曾——
赫利贝尔指尖的刀刃停止旋转被她紧握在手中。
下一刻她的身形消失在原地。
与此同时,对面的日番谷冬狮郎同样挥刀迎了上来。
铛——
清脆的刀鸣声响起,两人的刀刃抵触在一起,剧烈的冲击分别透过刀身传递到两人身上,但似乎除了赫利贝尔胸前暴露的南半球受到了一丝影响正在不断晃动之外,两人其他地方都没有受到任何影响,甚至双方都能面无表情的凝视着对方,分毫不让。
「可恶!竟然敢朝着赫利贝尔大人挥刀!!!」
看着交战在一起的两人,赫利贝尔的从属官之一阿帕契愤怒的想要上前,但却被一旁的罗兹拦住了。

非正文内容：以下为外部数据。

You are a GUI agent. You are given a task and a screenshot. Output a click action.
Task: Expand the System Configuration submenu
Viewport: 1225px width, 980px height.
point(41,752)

「停下!阿帕契!难道你没有听见赫利贝尔大人的命令么?她让我们对付这个女人。」罗兹面无表情的望着对面的松本乱菊,神色无比的平静。
「可是……可是怎么能让死神这种污秽的家伙靠近赫利贝尔大人!?」阿帕契有些不服。
「都说了……这是赫利贝尔大人的命令!难道你认为那个小鬼能伤到大人么?」
「这……好吧!那我们快干掉这个女人!这样就有理由去帮助赫利贝尔大人了吧!?」
「是啊……这个女人很嚣张呢,她刚才好像说……‘这三个人由我来解决,。」一旁的孙孙捂着嘴笑着拱火。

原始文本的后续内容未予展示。